C’est vraiment une cure d’austérité à perpétuité que prévoit cette programmation, quintessence du pacte « de compétitivité » de Mme Merkel, au dos duquel M. Sarkozy a cru bon d’ajouter sa caution ! 

Un tel programme dit de stabilité vide la démocratie de tout contenu. Qu’eût signifié un tel document s’il avait été présenté en 2007 ? Il aurait simplement empêché le sauvetage des banques, la relance et le grand emprunt ! Croyez-vous vraiment que la crise soit pour toujours derrière nous et que celle de l’euro ne vienne, par exemple, solliciter beaucoup plus que prévu notre budget ? 

Le programme de stabilité de la France 2011-2014 interdira au parti socialiste, si son candidat est élu, de financer son programme, dont lui-même évalue le coût à 25 Milliards d’euros sur la législature 2012-2017, mais qu’un journal comme « Les Echos », dans son édition du 20 avril dernier, chiffrait à une somme cinq fois supérieure. 
Il faut changer de « logique », Madame la Ministre, pour répondre aux aléas économiques et politiques prévisibles dans les quatre ans qui viennent. 

Ce que vous nous proposez, c’est de mettre définitivement la démocratie en vacances. 
Votre « programme de stabilité », triomphe de la « Doxa » néolibérale, débouchera sur une récession européenne qui rendrait encore plus inaccessibles les objectifs de réduction de déficit et de dette que vous nous assignez, comme on le voit déjà en Grèce et au Portugal. 

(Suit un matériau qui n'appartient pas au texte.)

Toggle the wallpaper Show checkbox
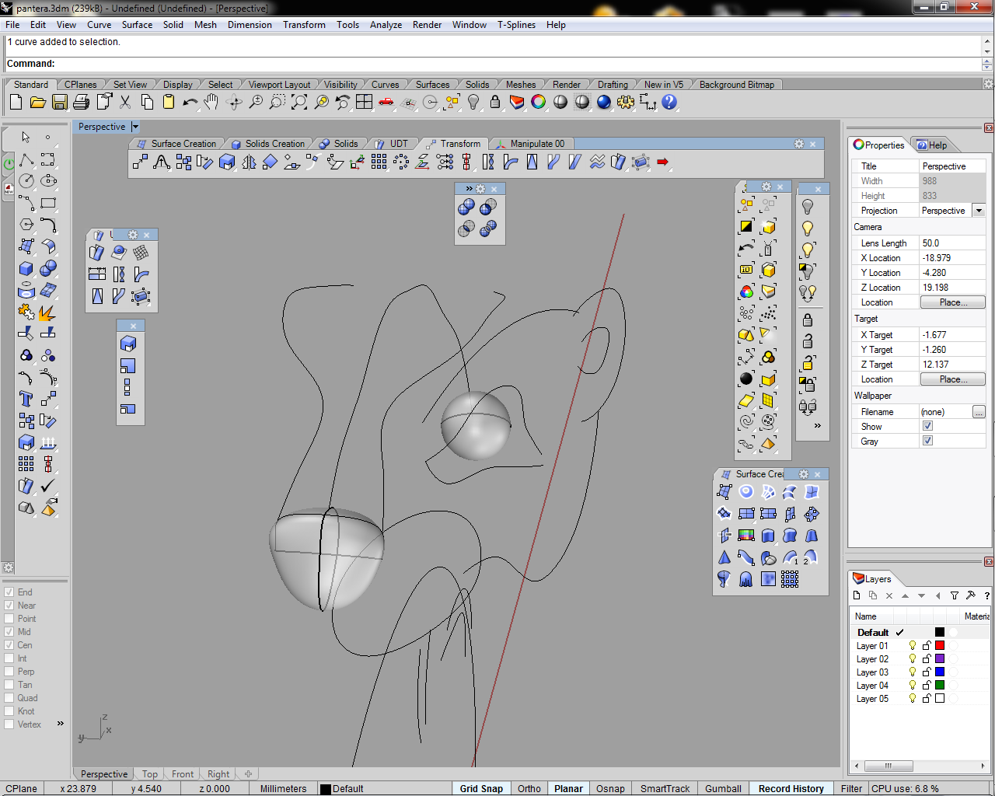 click(927, 426)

Il est temps de concevoir pour l’Europe une sortie de crise par le haut, comme le font les Etats-Unis : seule la croissance en effet peut permettre de réduire les déficits et la dette. On attendrait de la France qu’elle mette l’accent sur une initiative européenne de croissance, fondée sur la relance salariale d’abord dans les pays les plus importants de la zone euro, sur la réforme des statuts de la Banque Centrale européenne ensuite pour introduire la croissance et l’emploi au rang de ses missions et lui permettre de racheter les titres de dette sur les marchés autant que de besoin, troisièmement pour modifier les textes européens qui s’opposent par exemple au lancement d’un grand emprunt ou à une politique industrielle que le dogme fondateur de la concurrence interdit, et enfin pour rééchelonner les dettes publiques autant qu’il le faudra en mobilisant notamment l’épargne des résidents, à l’exemple du Japon.

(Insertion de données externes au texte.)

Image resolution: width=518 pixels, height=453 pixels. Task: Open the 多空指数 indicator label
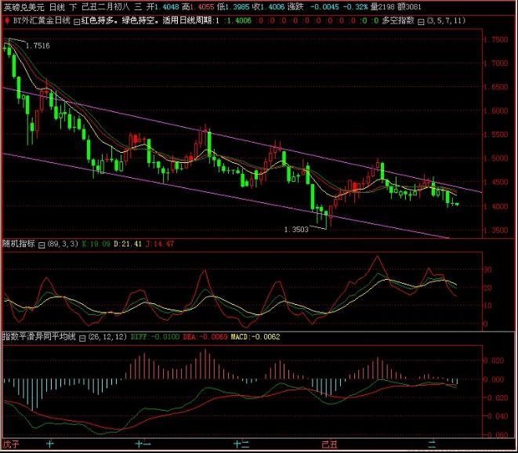pos(398,20)
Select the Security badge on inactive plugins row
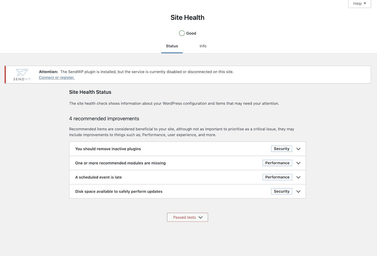This screenshot has width=377, height=256. pyautogui.click(x=281, y=149)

Ne rêvons pas : ce changement de logique n’est pas à l’ordre du jour. Le choix de la monnaie unique a été une monumentale erreur qu’ont commise solidairement la plupart des dirigeants de la droite et, hélas, la quasi-totalité des responsables socialistes. J’adjure ceux-ci de rechercher une autre solution qu’une intégration politique toujours plus poussée de la France à une Europe qui, dans l’état actuel des textes et des rapports de forces, ne peut signifier que l’engloutissement de la République dans un nouvel Empire, celui des marchés financiers. 

Il est temps que la France propose pour l’Europe une autre orientation fondamentalement différente. Il est temps de changer les règles de la zone euro, si l’on ne veut pas voir s’ouvrir la crise de cette expérimentation hasardeuse.

Une chaîne de récifs sociaux, économiques et politiques se laisse voir à l’horizon. Des élections générales auront lieu en France, en Allemagne, en Italie en 2012-2013. Plutôt que de programmer un avenir qui n’aura pas lieu, il serait temps que nos responsables politiques se préparent à d’autres hypothèses et fassent preuve d’imagination. « Aude sapere », disaient les hommes de la Renaissance : « Osez penser » ! Madame le Ministre. Demain, il faudra faire face. Votre « plan A » ne marchera pas. Il serait utile d’avoir préparé quelques plans de rechange dans l’intérêt de la France mais aussi dans l’intérêt de l’Europe tout entière avec laquelle vous ne réconcilierez pas les citoyens, si elle ne redevient pas elle-même synonyme de « progrès ».